#### [ABOUT THIS EXERCISE]
Please print the entries below exactly, from the line with "The height and width of the screenshot is (694, 616)." through the line with "Task: Open the 20 Per Page selector", including both of those lines and leaving out all others.
───
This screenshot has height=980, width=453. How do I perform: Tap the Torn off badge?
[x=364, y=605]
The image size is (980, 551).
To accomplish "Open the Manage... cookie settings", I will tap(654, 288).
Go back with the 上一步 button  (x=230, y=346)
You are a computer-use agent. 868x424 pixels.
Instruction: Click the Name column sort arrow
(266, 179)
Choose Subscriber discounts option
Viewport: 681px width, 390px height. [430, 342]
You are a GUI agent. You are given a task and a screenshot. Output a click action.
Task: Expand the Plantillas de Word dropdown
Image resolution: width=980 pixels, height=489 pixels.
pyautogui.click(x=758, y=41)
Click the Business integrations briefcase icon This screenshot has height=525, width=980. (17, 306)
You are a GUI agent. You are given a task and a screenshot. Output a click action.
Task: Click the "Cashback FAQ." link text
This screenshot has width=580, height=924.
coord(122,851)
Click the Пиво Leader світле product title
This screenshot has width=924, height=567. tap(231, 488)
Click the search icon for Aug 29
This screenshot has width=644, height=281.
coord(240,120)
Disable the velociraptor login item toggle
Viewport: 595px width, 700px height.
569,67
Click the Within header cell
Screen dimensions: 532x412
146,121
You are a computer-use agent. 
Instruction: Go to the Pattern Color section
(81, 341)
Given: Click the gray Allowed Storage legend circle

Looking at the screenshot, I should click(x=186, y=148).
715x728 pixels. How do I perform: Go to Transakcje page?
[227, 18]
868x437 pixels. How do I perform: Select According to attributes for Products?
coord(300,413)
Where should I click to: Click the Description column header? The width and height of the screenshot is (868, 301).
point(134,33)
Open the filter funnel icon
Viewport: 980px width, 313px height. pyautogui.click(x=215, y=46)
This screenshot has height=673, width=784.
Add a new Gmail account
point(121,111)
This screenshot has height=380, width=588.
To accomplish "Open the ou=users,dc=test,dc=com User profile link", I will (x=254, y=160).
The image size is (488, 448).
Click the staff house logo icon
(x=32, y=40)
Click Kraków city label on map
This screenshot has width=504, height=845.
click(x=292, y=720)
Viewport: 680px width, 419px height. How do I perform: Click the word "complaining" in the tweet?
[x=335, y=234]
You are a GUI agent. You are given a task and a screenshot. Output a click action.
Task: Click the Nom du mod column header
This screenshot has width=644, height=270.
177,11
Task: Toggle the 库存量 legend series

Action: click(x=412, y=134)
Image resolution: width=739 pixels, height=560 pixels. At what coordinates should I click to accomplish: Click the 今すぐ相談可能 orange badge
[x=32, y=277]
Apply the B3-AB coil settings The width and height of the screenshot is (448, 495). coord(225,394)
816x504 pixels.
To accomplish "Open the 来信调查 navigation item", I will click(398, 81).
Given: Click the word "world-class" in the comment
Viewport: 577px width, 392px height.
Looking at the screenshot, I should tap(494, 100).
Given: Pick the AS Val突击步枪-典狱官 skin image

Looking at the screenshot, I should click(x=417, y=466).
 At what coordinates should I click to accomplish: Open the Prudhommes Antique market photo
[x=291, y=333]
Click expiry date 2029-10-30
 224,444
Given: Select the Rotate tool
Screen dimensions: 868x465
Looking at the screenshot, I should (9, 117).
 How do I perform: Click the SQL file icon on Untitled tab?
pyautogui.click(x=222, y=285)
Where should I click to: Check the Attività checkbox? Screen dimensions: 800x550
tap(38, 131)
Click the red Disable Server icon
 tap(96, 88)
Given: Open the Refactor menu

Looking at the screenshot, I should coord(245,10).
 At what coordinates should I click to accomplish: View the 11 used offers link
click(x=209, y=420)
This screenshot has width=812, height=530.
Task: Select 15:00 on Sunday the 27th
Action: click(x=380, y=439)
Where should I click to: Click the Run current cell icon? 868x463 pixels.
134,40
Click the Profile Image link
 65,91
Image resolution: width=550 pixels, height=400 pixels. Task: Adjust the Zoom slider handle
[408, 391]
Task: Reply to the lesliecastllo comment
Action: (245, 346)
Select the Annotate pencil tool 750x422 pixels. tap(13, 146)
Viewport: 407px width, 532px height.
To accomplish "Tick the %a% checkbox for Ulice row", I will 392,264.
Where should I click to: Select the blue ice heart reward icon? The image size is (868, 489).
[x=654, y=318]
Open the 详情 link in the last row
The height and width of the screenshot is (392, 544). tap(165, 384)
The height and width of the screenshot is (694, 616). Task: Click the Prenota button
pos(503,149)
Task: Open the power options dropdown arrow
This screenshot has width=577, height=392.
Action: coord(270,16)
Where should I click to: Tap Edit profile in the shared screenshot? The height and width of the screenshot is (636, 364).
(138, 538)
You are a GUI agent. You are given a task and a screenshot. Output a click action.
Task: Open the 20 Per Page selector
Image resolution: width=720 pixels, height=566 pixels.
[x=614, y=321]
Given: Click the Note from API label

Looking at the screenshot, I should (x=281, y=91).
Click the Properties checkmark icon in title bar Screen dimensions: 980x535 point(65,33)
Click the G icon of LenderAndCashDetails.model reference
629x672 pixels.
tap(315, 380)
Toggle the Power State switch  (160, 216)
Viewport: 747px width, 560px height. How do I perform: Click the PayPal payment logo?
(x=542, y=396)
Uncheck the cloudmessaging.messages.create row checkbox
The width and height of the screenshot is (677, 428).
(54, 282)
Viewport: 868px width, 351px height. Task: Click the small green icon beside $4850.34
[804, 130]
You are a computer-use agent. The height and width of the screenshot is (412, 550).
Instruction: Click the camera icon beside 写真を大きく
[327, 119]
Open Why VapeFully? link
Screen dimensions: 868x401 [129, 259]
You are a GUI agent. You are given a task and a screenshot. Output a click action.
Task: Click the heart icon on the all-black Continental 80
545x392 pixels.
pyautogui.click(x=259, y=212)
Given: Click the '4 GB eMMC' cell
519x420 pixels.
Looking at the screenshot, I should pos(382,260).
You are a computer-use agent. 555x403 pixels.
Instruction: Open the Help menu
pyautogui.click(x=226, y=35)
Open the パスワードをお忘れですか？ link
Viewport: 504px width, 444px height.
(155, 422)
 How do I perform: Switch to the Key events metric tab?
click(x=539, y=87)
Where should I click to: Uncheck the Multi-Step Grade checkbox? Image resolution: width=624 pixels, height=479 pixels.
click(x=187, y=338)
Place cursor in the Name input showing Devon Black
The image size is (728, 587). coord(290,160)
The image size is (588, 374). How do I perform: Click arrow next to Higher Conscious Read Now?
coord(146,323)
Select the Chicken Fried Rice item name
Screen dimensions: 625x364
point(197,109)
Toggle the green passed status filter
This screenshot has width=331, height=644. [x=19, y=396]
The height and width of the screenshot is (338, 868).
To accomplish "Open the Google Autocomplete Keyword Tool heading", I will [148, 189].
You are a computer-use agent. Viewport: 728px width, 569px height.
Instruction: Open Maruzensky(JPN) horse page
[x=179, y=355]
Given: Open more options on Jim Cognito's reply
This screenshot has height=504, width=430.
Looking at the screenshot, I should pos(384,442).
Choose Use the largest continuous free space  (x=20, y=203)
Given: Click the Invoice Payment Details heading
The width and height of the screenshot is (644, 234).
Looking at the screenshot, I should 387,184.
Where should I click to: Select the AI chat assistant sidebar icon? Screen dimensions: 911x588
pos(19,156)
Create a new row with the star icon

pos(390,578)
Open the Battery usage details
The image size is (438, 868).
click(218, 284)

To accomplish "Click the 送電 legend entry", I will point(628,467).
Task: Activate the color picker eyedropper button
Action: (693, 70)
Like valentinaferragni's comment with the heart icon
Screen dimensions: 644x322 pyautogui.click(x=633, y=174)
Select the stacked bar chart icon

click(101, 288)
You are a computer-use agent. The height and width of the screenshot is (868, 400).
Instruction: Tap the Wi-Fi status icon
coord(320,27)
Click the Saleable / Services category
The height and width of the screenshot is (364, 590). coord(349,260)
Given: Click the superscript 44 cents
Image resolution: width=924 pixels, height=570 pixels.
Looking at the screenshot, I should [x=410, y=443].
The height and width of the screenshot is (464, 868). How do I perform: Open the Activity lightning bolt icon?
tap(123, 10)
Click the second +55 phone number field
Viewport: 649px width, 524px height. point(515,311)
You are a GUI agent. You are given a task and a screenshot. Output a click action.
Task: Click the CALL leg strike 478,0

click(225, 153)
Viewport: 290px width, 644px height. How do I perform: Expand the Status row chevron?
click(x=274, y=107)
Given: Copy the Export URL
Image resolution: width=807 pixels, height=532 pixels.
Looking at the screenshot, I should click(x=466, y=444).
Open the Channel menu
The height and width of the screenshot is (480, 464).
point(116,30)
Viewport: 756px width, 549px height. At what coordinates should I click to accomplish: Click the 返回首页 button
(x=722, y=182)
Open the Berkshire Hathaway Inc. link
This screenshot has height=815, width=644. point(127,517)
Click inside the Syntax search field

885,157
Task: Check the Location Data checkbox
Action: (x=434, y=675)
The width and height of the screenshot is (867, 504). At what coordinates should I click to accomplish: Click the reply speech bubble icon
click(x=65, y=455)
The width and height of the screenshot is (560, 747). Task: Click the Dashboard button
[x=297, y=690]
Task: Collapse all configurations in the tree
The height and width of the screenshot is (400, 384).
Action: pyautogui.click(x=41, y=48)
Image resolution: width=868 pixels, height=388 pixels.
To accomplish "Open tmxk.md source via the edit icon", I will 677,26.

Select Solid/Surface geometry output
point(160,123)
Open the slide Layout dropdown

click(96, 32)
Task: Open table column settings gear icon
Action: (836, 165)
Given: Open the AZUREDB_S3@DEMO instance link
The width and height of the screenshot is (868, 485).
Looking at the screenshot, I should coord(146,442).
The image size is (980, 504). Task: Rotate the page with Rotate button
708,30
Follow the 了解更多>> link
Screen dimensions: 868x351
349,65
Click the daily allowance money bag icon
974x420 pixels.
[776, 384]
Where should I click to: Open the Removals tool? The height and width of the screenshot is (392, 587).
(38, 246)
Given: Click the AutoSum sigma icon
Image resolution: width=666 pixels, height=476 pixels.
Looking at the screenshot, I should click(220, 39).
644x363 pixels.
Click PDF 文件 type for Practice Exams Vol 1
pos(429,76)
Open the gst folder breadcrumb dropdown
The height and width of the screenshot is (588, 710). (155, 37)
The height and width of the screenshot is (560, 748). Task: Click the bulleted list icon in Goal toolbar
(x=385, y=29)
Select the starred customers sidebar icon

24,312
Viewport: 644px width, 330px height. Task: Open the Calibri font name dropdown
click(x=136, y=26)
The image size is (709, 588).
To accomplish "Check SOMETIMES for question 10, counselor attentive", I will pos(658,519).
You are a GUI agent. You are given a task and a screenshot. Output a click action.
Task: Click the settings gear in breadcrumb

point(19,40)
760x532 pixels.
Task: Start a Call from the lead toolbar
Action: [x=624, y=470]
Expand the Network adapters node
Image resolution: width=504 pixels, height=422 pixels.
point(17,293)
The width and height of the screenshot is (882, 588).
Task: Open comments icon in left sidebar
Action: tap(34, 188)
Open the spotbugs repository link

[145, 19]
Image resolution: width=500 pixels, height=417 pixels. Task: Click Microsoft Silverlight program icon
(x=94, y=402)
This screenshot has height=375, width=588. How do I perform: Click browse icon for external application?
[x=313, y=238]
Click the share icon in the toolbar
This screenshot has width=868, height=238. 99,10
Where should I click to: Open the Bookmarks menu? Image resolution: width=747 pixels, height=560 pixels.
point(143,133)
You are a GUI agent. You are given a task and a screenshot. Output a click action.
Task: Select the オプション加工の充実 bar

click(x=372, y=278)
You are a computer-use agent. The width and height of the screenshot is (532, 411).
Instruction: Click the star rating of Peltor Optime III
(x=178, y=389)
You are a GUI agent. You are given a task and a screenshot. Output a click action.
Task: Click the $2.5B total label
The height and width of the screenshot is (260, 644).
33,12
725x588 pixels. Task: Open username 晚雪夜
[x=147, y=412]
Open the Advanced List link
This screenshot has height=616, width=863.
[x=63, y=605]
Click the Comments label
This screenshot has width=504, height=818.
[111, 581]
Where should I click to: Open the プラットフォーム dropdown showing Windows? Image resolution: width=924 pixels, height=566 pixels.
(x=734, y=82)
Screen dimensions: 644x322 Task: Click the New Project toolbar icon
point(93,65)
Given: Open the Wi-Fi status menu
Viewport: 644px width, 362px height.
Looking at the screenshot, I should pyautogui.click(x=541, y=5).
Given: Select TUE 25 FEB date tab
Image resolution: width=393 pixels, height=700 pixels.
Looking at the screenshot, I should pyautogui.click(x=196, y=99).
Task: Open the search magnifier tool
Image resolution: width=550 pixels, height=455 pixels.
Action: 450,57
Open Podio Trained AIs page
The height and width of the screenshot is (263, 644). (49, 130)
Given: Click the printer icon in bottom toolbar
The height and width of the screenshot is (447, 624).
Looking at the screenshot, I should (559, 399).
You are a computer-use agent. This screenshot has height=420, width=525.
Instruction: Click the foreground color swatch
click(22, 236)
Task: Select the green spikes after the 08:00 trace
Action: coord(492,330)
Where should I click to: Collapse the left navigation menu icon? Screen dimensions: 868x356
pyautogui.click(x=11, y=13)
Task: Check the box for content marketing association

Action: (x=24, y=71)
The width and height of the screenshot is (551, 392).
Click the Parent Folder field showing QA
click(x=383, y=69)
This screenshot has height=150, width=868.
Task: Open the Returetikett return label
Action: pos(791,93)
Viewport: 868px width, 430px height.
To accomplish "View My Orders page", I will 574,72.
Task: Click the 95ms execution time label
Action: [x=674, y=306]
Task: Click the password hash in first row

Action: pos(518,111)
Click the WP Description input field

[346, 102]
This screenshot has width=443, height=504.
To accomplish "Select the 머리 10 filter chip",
───
#### [RESULT OF THE TASK]
The height and width of the screenshot is (694, 616). Task: Click the Prenota button
pos(503,149)
Task: Open the power options dropdown arrow
This screenshot has width=577, height=392.
Action: coord(270,16)
Where should I click to: Tap Edit profile in the shared screenshot? The height and width of the screenshot is (636, 364).
(138, 538)
You are a GUI agent. You are given a task and a screenshot. Output a click action.
Task: Open the 20 Per Page selector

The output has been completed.